2.5.07

Jordan of Hussein Part 2

So why do I write about him right now? Eight years after he left us? He was missed by Jordanians and neighbors more than ever recently. This article, while a belated eulogy for him, it is not a belittlement of his son's accomplishments, but the situation in the region does need someone of a more "known face". That kind of familiarity was what helped Jordan take a firm position against US interference in Iraq in 1991 and still managed to maintain the United States empowerment of the Jordanian economy.

The President, Senators, Congressmen and people in almost all of the levels of the government had found the excuse for him, knowing he will never choose anything that will harm his country. Such familiarity would not have made Jordan a target for terrorists, and like he did in many previous occasions, he would have acted like an arbitrator, causing the situation in Iraq to defuse.

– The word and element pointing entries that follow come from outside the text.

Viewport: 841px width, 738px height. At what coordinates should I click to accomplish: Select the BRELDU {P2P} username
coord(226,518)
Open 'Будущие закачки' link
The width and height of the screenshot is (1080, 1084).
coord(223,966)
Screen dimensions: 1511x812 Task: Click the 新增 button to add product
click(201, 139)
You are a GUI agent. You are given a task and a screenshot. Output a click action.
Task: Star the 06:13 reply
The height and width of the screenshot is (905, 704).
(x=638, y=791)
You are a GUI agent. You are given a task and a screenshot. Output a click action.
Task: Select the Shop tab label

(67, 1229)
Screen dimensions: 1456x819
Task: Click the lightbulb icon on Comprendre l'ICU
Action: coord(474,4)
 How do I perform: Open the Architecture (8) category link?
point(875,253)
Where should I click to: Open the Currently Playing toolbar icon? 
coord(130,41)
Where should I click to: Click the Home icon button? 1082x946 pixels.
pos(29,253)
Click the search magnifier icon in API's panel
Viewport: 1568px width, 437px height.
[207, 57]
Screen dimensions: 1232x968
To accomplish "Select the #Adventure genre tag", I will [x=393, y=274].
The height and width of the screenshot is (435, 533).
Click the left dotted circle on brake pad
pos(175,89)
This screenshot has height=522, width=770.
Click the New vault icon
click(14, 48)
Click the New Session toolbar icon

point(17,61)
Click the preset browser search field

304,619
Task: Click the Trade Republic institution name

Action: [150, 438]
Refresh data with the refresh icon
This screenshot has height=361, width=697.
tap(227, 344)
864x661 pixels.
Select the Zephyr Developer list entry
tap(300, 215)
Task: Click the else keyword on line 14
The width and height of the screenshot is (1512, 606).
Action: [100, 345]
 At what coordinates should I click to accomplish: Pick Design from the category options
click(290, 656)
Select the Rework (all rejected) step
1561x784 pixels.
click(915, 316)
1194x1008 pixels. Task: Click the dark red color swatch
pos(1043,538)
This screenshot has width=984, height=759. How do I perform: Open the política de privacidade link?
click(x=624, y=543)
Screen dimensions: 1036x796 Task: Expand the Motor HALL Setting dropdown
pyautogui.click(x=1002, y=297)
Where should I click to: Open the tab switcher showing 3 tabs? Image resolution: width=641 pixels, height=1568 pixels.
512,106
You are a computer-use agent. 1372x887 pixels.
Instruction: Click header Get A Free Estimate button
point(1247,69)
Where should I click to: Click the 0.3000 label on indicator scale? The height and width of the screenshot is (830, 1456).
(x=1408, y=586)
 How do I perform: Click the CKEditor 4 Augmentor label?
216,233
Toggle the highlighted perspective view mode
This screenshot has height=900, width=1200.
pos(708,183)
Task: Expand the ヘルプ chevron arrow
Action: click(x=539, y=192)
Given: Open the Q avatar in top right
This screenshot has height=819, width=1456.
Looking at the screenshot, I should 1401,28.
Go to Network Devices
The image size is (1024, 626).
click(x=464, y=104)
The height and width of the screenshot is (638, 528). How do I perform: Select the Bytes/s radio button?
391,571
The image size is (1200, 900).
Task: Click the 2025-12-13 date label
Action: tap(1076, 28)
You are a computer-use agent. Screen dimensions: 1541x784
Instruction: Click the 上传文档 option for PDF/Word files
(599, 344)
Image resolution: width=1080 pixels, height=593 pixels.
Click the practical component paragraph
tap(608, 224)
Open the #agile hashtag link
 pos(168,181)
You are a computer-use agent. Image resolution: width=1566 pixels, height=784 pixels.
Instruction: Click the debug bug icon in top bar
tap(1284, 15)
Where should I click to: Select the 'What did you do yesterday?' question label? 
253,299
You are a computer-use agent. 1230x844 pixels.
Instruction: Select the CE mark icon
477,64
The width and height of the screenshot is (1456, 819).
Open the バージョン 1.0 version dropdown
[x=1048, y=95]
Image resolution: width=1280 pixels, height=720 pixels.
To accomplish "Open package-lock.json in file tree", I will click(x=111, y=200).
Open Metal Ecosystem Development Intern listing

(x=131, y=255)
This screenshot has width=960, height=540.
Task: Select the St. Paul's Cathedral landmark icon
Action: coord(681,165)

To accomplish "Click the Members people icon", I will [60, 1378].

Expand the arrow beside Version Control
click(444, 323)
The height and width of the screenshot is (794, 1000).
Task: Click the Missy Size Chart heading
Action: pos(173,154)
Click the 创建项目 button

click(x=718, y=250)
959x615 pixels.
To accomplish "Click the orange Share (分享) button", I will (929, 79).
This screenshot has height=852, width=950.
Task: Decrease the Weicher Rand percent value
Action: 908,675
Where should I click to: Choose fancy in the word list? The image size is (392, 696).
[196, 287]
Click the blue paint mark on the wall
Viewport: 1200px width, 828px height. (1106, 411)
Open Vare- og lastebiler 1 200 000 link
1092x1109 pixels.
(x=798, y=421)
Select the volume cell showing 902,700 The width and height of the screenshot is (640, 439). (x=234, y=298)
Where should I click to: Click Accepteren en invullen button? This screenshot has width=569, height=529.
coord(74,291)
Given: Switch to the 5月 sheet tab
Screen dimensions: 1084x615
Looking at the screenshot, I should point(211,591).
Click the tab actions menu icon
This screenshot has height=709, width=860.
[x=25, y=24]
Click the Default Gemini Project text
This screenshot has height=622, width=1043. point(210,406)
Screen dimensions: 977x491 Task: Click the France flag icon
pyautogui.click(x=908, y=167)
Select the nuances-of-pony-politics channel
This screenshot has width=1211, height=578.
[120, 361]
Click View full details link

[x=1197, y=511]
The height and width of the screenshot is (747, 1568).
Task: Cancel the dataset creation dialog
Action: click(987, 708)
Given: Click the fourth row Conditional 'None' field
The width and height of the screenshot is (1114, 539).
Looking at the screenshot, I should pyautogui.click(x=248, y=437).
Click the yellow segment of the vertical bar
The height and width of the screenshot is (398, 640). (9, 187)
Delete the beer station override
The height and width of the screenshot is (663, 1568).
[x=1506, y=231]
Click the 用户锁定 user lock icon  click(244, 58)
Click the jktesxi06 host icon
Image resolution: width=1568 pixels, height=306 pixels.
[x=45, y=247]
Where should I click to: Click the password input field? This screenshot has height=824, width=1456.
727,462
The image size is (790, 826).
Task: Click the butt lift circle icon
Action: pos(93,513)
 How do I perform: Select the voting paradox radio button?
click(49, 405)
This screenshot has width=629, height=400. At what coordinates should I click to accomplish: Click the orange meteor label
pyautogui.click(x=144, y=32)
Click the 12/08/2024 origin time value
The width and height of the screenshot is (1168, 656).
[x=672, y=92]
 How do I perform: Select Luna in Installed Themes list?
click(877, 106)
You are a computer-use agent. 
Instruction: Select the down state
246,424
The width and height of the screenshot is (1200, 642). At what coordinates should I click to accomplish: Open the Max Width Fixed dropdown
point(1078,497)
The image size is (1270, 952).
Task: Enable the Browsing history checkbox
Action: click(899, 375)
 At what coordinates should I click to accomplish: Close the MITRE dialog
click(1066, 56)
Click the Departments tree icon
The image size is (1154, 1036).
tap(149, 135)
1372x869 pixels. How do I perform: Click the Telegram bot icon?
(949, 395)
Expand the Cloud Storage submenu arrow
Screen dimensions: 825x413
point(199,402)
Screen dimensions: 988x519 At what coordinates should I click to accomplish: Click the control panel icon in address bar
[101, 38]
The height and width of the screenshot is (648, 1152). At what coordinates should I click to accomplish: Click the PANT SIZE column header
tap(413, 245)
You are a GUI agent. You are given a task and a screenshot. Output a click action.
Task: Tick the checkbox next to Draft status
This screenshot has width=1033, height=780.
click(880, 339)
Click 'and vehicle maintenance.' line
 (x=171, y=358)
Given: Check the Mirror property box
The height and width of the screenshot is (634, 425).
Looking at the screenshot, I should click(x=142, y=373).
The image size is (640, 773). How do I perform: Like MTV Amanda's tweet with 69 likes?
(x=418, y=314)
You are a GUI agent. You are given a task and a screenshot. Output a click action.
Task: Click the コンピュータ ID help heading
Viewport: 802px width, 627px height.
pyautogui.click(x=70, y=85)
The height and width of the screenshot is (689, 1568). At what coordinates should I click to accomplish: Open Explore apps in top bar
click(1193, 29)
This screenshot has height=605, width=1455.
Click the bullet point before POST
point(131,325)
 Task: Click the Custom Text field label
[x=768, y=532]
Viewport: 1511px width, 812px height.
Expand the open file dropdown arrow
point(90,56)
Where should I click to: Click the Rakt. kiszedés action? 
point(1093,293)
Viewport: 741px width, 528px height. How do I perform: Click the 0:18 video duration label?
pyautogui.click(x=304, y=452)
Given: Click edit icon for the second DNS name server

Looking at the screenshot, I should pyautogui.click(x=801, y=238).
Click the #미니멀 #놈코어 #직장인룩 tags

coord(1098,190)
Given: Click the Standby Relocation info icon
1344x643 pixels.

That was mainly because he knew how to deal with terrorists on negotiation tables, Yasser Arafat, the deceased leader of Palestinian guerilla group PLO was a longtime enemy of Hussein, and tried to topple his regime in 1970, but come late 1980s he was transformed into a Palestinian leader, an ally of Jordan, to die as President of Palestine earlier this year.

This is just what everyone expected of him, and he knew how to navigate all the seas to get to the shore of safety. All that being said, Hussein did have a few set backs in his history he could have lived without, and while the habit of not talking ill of the dead is practiced seriously in Jordan, it goes without saying that no one is perfect.

Hussein was taking his time in learning the lesson that the Arab world was not to be relied on for the well being of Jordan. After the 1967 war, he was called a traitor and a man who favored the west over his brethren in Palestine. He had just entered a war on behalf of the Arab world as Nasser was asking them to push Jordan, the country with the longest borders with Israel, push it into a war against Israel.

That did not gain Jordan any compassion in the west, but he was guaranteed by the Arab leaders, that no matter what happens, Jordan will be adequately compensated by petrol-rich countries. Lack of air cover by the Egyptian air-force caused for the war to be a tragic loss, Hussein lost the West Bank and Egypt lost Sinai. He was not compensated for his shattered army, his impoverished country or the influx of population caused by mass displacement of people from West Bank.

He again relied on them in the late 1980's after they promised to better the situation for refugees and went on to borrow billions of dollars, but he had to take it out of Jordan's pocket and devalue the Jordanian dinar. A third time happened just after the 1991 gulf war, with resentment for gulf countries for causing a situation in his country. He did not rely on them and did not support the allied mission led by the US, they decided that they will no longer keep the Jordanian laborers, a very valuable source of currency to Jordan. They also kicked them out of their homes, to Jordan and its already troubled social resources, and to our day some people still are waiting for their compensation in Jordan.

Hussein never admitted that he was a pragmatic ruler, looking for the interest of Jordan first, before any morals or ethics; it just happened that, more often than not, Jordan's benefit was in the moral way.

Whether you see more positive than me, or just don't agree that he was that righteous, no two people can argue that he was a true leader and a very good survivor. This Kid-made-King, Soldier, Peacemaker, Aviator, Educator and above all a true humanity-lover is one of the most remarkable leaders of the second half of the twentieth century.